-- EXCERPTED PASSAGE follows --

Your beeper business has seen better days. Sure, it was doing great for a few years, but ever since Clinton left office, things haven’t quite been the same. You know it’s time for a big play to turn things around. I know it’s a bit flashy, but it’s time to start thinking about advertising. And not just any advertising. You need to bring out the big guns. Yeah, you know what I’m talking about.
Unsolicited mass faxes.
You’ve decided to send out fliers to every single fax machine within a 10-mile radius. But you don’t have the know-how for such techno-wizardry, so it’s time to bring in the reformed Phone Phreaks over at Sir FaxALot. You tell them the plan. You give them the money. They get to work.
Two weeks later, you get a knock on your door. It’s a process server. Turns out that sending out unsolicited advertising faxes is a violation of the Telephone Consumer Protection Act (TCPA) of 1991. It also turns out that the console jockeys down at Sir FaxALot misplaced a decimal point, and your ad went out to every single fax machine within a 100-mile radius.
So here’s the question: with whom does the liability lie? Is it all on you? Or is Sir FaxALot on the hook?
Surprisingly, the circuits are still split on this (somehow) pressing issue.
The American consumer is protected by several different laws. Insofar as Americans are protected against abuses related to telecommunications, the TCPA has been a bedrock of consumer protection law for over three decades. Protections such as the Federal Do Not Call Registry, regulations against spammers, and the all-important ban on unsolicited advertising faxes can be traced to this act. Parties who violate the TCPA are subject to stiff penalties, which are keyed to the medium of the violation (e.g., telephone, SMS, fax, etc.) and each individual consumer affected by the infraction. In 2005, the TCPA was expanded and amended by the Junk Fax Prevention Act, the penalty for unsolicited advertising faxes is $500 per page per person.

-- EXCERPTED PASSAGE concluded --
-- INFORMATION SUPPLIED follows --

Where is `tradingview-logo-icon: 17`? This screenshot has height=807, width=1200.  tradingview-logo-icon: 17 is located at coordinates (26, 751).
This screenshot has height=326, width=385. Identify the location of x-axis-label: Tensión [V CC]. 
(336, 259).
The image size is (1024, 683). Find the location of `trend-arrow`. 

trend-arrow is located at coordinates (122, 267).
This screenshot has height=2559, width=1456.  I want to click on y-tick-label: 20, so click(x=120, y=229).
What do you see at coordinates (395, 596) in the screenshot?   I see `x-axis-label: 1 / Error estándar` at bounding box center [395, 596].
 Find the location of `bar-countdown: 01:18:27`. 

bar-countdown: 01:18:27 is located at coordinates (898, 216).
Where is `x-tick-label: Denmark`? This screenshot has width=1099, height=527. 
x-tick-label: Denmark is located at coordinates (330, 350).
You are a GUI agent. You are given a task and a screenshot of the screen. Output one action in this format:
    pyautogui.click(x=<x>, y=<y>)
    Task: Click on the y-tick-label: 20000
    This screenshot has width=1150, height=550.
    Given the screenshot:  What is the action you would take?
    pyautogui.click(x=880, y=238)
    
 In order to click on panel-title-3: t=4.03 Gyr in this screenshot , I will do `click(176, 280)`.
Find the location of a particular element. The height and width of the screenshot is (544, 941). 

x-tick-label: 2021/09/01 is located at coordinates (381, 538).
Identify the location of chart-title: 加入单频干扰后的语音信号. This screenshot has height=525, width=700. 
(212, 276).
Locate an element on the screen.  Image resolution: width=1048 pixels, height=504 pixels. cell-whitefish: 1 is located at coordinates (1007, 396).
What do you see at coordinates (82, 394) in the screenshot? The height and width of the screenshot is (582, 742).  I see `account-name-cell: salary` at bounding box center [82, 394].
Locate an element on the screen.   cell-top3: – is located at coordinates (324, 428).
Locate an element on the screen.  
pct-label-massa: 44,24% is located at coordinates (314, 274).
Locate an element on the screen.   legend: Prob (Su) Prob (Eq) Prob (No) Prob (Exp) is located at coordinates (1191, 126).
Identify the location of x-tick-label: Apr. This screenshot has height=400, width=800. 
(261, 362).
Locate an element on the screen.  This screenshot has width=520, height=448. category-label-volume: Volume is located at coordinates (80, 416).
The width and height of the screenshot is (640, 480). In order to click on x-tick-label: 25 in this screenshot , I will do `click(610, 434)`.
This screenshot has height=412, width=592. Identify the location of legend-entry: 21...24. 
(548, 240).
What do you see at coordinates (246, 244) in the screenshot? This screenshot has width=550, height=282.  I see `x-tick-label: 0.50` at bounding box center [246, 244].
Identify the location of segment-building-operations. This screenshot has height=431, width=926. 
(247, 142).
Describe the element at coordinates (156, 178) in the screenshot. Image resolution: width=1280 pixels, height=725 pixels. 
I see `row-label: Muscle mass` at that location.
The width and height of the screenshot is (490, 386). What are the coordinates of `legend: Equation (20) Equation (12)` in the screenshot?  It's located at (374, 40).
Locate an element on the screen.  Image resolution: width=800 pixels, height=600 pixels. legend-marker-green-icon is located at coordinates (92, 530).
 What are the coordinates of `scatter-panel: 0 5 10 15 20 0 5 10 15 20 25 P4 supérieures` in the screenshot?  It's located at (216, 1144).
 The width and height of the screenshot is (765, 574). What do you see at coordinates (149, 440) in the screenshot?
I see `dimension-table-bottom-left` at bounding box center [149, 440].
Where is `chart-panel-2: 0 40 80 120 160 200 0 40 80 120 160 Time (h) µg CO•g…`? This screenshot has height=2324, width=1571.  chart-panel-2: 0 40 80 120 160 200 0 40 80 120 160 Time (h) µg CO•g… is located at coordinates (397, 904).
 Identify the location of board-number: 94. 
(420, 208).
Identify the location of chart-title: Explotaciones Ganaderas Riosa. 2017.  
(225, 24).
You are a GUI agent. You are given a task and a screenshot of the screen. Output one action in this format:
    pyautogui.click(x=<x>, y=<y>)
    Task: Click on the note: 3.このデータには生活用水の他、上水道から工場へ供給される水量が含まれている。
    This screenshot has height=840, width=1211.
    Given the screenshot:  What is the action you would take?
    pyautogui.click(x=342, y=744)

-- INFORMATION SUPPLIED concluded --

- EXERCISES:
1 - In the junk-fax liability piece, turn the paragraph beginning "The American consumer is protected by several different laws" into a short bulleted list that keeps its main facts.
2 - Translate this sentence from the junk-fax liability piece into Spanish: "Turns out that sending out unsolicited advertising faxes is a violation of the Telephone Consumer Protection Act (TCPA) of 1991."
3 - Carry the junk-fax liability piece forward from its final paragraph.

- LIST OF ANSWERS:
1 -
- The TCPA has anchored American telecommunications consumer protection for over three decades.
- The Federal Do Not Call Registry, rules against spammers, and the ban on unsolicited advertising faxes all come from it.
- Penalties for violations are stiff. They depend on the medium used (telephone, SMS, fax, etc.) and on each consumer affected.
- The Junk Fax Prevention Act expanded and amended the TCPA in 2005.
- An unsolicited advertising fax carries a penalty of $500 per page per person.

2 - Resulta que enviar faxes publicitarios no solicitados constituye una violación de la Ley de Protección al Consumidor Telefónico (TCPA, por sus siglas en inglés) de 1991.

3 -
Naturally, nobody wants to pay such a penalty should they get caught, so it becomes necessary to see which type of third party liability applies. Determining the extent to which each party is liable is where we find our split.
Here, we have the Sixth Circuit and the Seventh Circuit disagreeing over the extent to which third party liability for faxing violations applies.
In Bridgeview Health Care Ctr. Ltd. v. Clark (2016), a small medical supply business instructed a third-party marketing firm to send roughly 100 faxed advertisements to local businesses within a 20-mile radius of Terre Haute, Indiana. Instead, the marketing firm sent 4,849 faxed advertisements across three states. In determining whether the medical supply business was liable for faxes sent out beyond the 20-mile radius, the Seventh Circuit applied three types of common law agency analysis: express actual authority, implied actual authority, or apparent authority.
First, express actual authority:
Because B2B expressly contradicted Clark’s actual instructions, this is clearly not express actual agency.
Second, implied actual authority:
While express actual authority is proven through words, implied actual authority is established through circumstantial evidence. Id. Nothing about fax marketing inherently calls for sending thousands of advertisements. And nothing about fax marketing inherently demands sending these ads to states where the advertiser does not do business. We thus find it impossible to conclude that implied actual authority exists here.
Third: apparent authority:
To create apparent authority, the principal must speak, write, or otherwise act toward a third party. His conduct must make the third party reasonably believe that he has consented to an action done on his behalf by someone purporting to act for him…In short, B2B made an independent decision to blast faxes across multiple state lines.
In short, the medical supply company could not be held liable for the violations of the TCPA committed by a third party.
The Sixth Circuit
In deciding Siding and Insulation Co. v. Alco Vending Inc., the Sixth Circuit split itself. First, the court held that a hybrid test to determine “on whose behalf” such faxes were sent would be more appropriate for faxes sent before 2006. Such a test involved balancing between common law agency principles (as outlined above) and certain policy considerations, such as “whether and to what extent each entity investigated the lawfulness of the fax broadcasts at issue.”
However, in dicta the court indicated that the standard post-2006 as established by the Federal Communications Commission’s (FCC’s) governing regulations applied a standard of strict liability. In other words, the small business that contracted out for the infringing advertising services would be on the hook for the full extent of the damages.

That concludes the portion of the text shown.